It was apparent that Alice had decided that she would like Rye from the start, and put care into her remarks so that they would not sound too gushingly enthusiastic and undiscriminating. She spoke about how beautifully old the town seemed, about how private Lamb House was, like a country house in the town, she said. William assented to this as they stood in front of it. The garden, Henry explained, was not at its best, they must come in the summer for that, and the recent weather had not helped. Immediately on entering the house he showed William the study he might use, then accompanied his guests to their bedroom, stopping at the room their daughter would sleep in when she arrived. Then he took them to view the dining room, the downstairs sitting room, the garden room, soon to enter its period of hibernation, and the kitchens. He introduced them to the staff and then led them upstairs once more to see his own room, saving the largest room, the drawing room, for last, presuming that William and Alice, so used to the proportions available in Cambridge and Boston, would perceive the other rooms as small.

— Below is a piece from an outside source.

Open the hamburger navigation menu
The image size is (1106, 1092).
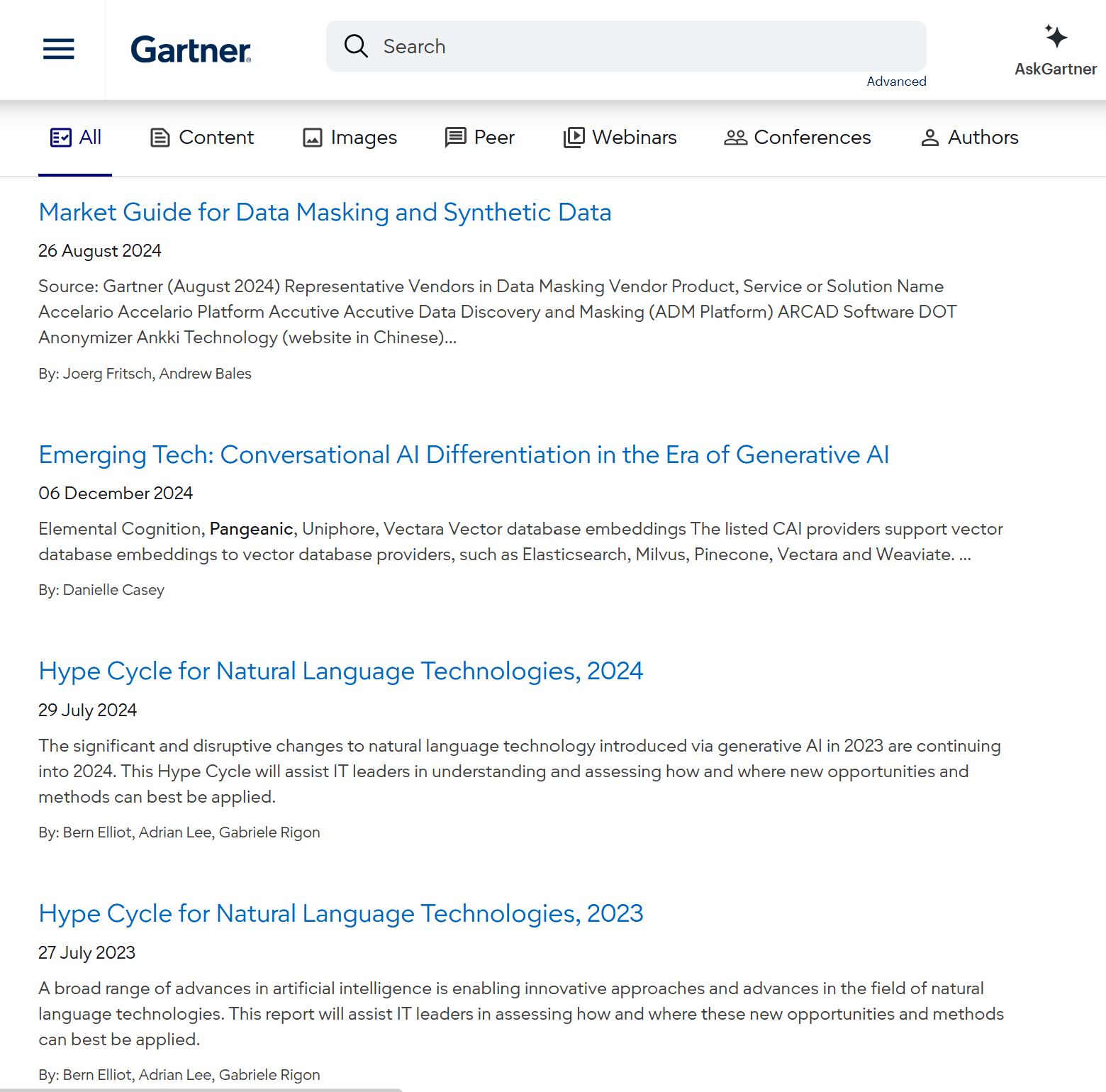(59, 49)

He showed them the house as though they were prospective buyers; and they managed to make positive and supportive remarks. Over supper that evening, it struck him that were the Smiths to reappear, drunken and slatternly, Alice would have something cheerful to say about the quality of the service at Lamb House and William would nod in manly agreement.

AFTER LUNCH the next day, when the dishes had been cleared, Alice James closed the door of the dining room and asked Henry if she and William could speak to him, uninterrupted, on a matter of some importance. Henry found Burgess Noakes in the hallway and asked him if he could ensure that they were not disturbed in the dining room. When he came back into the room, Alice was sitting with her hands joined at the table and William was standing by the window. Their expressions were serious. Had a lawyer appeared at that moment to read a long and complicated will, Henry would not have been surprised.

‘Harry,’ Alice said, ‘we have been to see another medium, a Mrs Fredericks.We have been a number of times. I went alone at first and I am absolutely certain that she did not know who I was or anything about me.’

‘And then I accompanied her,’ William said, ‘and all in all we have had four sessions with her.’

‘We thought to write to you,’ Alice said, ‘after the first session with her, but then as they went on we decided we would wait until we came to England. Harry, your mother has been in touch with us.’

‘She spoke through Mrs Piper,’ William interrupted, ‘we know that, but there was something more personal in her message this time.’

‘Is she at rest? Is my mother at rest?’ Henry asked.

‘Harry, she is at rest, she is simply watching over us all,’ William said, ‘through the mysterious gauze between her state and ours, in the vast white radiance that lies beyond.’

‘She wishes you to know that she is at rest,’ Alice said.

‘Has she said anything about my sister?’ Henry asked.

‘No, nothing about Alice,’ William replied.

‘About Wilky or my father?’ he asked.

‘In none of the sessions did she allude to the dead,’ William said.

‘What did she say then? To whom did she allude?’ Henry asked.

‘She wishes you to know that you are not alone, Harry,’ Alice said.

She looked at him gravely as he took this in without speaking.

‘Her consciousness has not been extinguished, then,’ he said.

‘She is at rest, Harry,’ Alice said. ‘She wishes you to know that.’

William moved across the room and sat at the table. Henry could see more clearly now that he had lost flesh around his jaw; his eyes were sad but seemed to shine as he spoke.

‘Our medium described this house. There were things she could not have known about. Yesterday when we walked through these rooms it was all confirmed for us.’

‘Harry,’ Alice said, ‘she described that statue over the mantelpiece.’

All three of them examined Andersen’s statue of the young count.

‘And there is something even stranger in the front room,’ Alice went on, ‘it is a painting of a deserted landscape.’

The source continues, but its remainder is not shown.